The Scarlet Empress (1934), starring Marlene Dietrich, John Lodge, Sam Jaffe, Louise Dresser and “a supporting cast of 1,000 players,” is director Josef von Sternberg at his most grandiose and excessive, which is just another way of saying "at his best," at the height of a state of expressive delirium no other director has ever really matched. (Though many have, either consciously or subconsciously, tried-- I wonder if Ken Russell ever admitted envy for von Sternberg or this film.) Von Sternberg paints his pictures with gasp-and-giggle-inducingly broad strokes, but his approach is no joke. There’s an exhilarating strain of claustrophobia in the director’s films which is given its freest rein here. His frames are burdened with grandeur, luxury and horror closing in, and he achieves a genuine sense of epic sprawl and decadence, despite the orchestrated sense that the whole of Russia, royalty as well as the entirety of its oppressed, terrorized subjects, exist in a subterranean network of grottoes shot through to the dankest corners with spiritual rot.

Not an element of the film is misplaced from von Sternberg’s apparently obsessive zeal; the story of the innocent and eventually calculated ascendance of the Prussian princess who would come to be known as Catherine II, “Russia’s most powerful and sinister empress,” whose presence, initially meant to temper “the madness of the holy Russian dynasty,” soon becomes its corrupt fulfillment, is its own particular journey into a purple heart of madness. (The quoted descriptions are taken from the intertitles von Sternberg uses liberally throughout his film, which in concert with his rapturous imagery, do much to link The Scarlet Empress to the history of silent film, which at the time of its release was a mere five years in the rearview mirror of history.) I don’t know if I’ve ever seen a movie which so absolutely feels like the fulfillment of its director’s intentions, indeed his entire career, but if that movie exists this is surely it-- if anyone can point me to any accounts of the production of The Scarlet Empress, I would greatly appreciate it.

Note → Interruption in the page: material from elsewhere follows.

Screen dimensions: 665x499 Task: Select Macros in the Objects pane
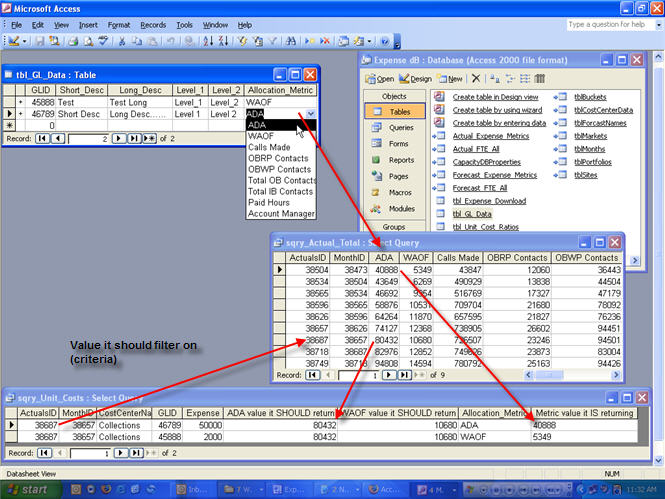pos(401,191)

In the meantime, I will avoid ever seeing The Scarlet Empress with a hip, modern audience who would certainly pounce upon its eccentricities and indulgences, its Elbrus-heightened performances, with the fury of a thousand Satellites of Love. Know-it-alls prone to poses of superiority toward a film style which doesn’t ring true to their experience wouldn’t know what to do with John Lodge, as Count Alexei, royal emissary and ladies’ man to the court, lustfully curling his lip toward the under-age and under-experienced Catherine from beneath mountains of sable, or Louise Dresser as the callously impatient Empress Elizabeth, who commissions young Princess Sophia to her royal fate, a vicious monarch played in the flat, unaffected style of dust bowl-era Jane Darwell, constituting a contrast of style Armando Iannucci might appreciate which results in a delicious clash with Elizabeth’s ornately royal carriage. And God prevent us from their assessment of the pleasures of Sam Jaffe’s lunatic grand duke, Peter III, who even invokes Harpo Marx, eyeballs clacking furiously in their sockets, as he spins off toward his doom.

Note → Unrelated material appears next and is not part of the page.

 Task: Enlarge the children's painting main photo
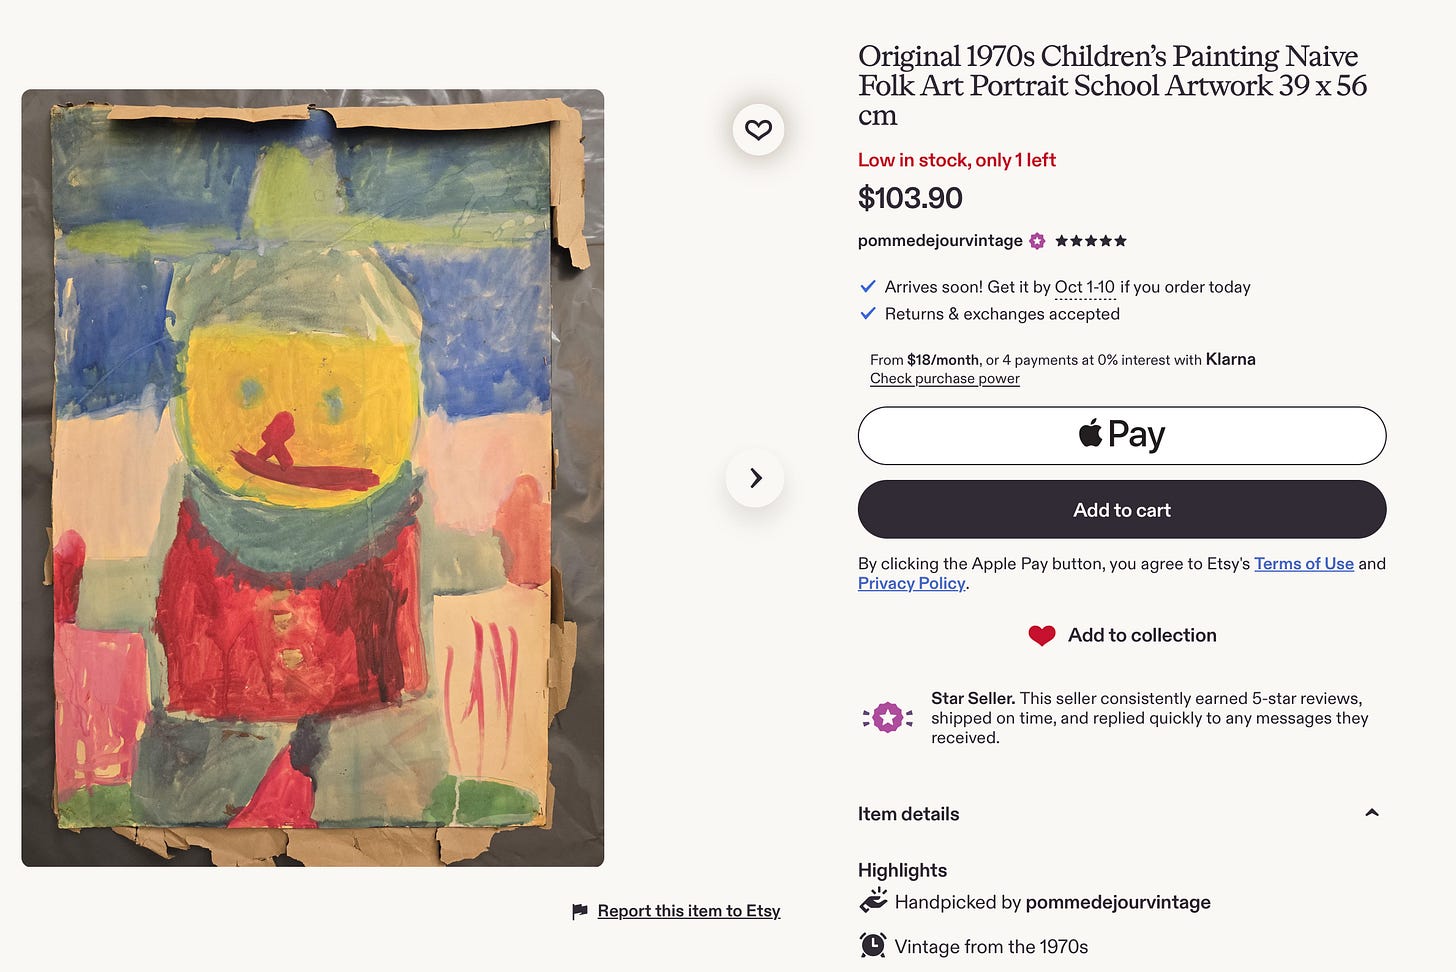click(312, 478)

As for the great movie star, there’s a particularly dirty frisson in watching Marlene pop her own orbs as she’s first exposed to the dirty secrets of the royal house, then continuing the hypnotic gaze as she slowly, seductively morphs into the monstrously self-aware Catherine of history, one refracted of course through a more familiarly diffuse lens of Hollywood Dietrich. Catherine seems unhinged in her own way from the start, which of course makes her the perfect addition to this Russia house, as Dietrich slowly exposes her heart and soul, the tarnish of evil visible through scrims of gauze and lit by the most exquisite, quivering candlelight. The Scarlet Empress is, on its own terms I think, just about a perfect movie; it’s gloriously, royally deranged.


1 comment:

  1. I got to see it on a big screen when it played at LACMA last year, and yes, it's quite a trip. What it leaves you wondering is whether the interior decoration of the Kremlin or wherever was really like that. Looking at the program of the TCM Classic Film Festival this year I started wondering just how many of these I'd not only seen but seen on a full-size screen, so I counted: 28. Which only feeds into my growing feeling that when you reach a certain age you find you've filled your personal want list. The only thing I really had a yen to see was the program about Harold Lloyd's home movies and photography at the Linwood Dunn, which you can only get into if you buy the whole megilla.

    Has anyone taken a peek inside the New Beverly to see how much work is going on?